(Task item): Report each line of the entries that includes "computer" by copying it.

Stored data
----------------------------------------

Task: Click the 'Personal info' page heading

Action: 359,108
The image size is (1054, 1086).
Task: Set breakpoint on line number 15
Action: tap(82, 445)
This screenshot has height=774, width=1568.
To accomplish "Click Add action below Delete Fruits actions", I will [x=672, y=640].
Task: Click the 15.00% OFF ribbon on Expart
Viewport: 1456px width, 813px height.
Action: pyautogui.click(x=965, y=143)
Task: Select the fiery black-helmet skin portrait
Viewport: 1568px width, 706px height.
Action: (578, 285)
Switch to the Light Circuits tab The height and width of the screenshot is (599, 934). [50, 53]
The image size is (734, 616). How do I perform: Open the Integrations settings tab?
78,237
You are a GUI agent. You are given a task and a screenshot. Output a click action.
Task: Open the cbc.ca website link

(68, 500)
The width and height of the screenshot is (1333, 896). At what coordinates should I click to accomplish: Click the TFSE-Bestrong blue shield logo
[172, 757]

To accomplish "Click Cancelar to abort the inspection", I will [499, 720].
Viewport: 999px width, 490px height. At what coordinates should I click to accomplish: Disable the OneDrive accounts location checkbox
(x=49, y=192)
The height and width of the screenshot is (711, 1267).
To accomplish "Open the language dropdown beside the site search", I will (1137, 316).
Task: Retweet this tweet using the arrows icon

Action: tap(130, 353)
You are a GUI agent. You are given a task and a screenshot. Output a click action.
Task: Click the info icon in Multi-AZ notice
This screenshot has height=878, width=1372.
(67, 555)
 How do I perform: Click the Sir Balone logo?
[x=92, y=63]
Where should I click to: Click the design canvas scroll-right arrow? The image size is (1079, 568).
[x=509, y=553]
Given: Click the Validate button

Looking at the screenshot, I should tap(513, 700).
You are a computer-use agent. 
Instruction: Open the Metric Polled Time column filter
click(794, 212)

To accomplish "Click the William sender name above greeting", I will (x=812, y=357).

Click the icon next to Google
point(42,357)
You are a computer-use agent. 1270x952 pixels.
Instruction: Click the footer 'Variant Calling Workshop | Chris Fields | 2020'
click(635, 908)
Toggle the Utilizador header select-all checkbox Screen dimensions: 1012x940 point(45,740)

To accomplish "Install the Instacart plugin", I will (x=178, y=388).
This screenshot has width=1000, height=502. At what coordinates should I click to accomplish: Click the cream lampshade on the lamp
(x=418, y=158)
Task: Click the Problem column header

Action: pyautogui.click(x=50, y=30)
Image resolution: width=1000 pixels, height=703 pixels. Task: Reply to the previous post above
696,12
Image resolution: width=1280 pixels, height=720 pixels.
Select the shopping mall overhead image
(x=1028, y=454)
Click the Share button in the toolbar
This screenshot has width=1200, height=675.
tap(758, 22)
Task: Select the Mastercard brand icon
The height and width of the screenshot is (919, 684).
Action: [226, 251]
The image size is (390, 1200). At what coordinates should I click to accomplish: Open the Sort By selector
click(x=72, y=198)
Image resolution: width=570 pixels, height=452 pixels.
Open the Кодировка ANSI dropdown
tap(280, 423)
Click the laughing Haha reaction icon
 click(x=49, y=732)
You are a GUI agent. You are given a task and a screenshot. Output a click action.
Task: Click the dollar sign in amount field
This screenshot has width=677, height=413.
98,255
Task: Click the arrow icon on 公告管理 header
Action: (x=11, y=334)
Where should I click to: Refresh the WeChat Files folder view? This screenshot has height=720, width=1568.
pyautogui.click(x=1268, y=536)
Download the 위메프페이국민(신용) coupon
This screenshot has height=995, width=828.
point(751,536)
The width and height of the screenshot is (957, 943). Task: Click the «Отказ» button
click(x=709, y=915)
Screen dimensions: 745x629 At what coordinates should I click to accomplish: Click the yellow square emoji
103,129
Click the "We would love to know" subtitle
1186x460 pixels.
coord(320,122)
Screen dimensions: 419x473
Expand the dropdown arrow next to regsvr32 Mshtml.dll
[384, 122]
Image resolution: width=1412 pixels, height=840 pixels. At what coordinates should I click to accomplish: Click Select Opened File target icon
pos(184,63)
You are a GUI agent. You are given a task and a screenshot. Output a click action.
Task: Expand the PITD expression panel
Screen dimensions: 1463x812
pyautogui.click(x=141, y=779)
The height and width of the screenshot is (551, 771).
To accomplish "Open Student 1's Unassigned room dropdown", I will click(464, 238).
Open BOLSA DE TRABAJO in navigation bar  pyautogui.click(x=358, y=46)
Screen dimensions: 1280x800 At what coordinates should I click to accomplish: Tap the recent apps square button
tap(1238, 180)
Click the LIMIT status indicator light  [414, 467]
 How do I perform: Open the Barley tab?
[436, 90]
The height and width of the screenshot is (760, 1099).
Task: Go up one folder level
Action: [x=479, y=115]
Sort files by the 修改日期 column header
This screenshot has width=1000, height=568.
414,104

----------------------------------------

(Result of the task):
You are a computer-use agent. 
You are a computer-use agent. 1270x952 pixels.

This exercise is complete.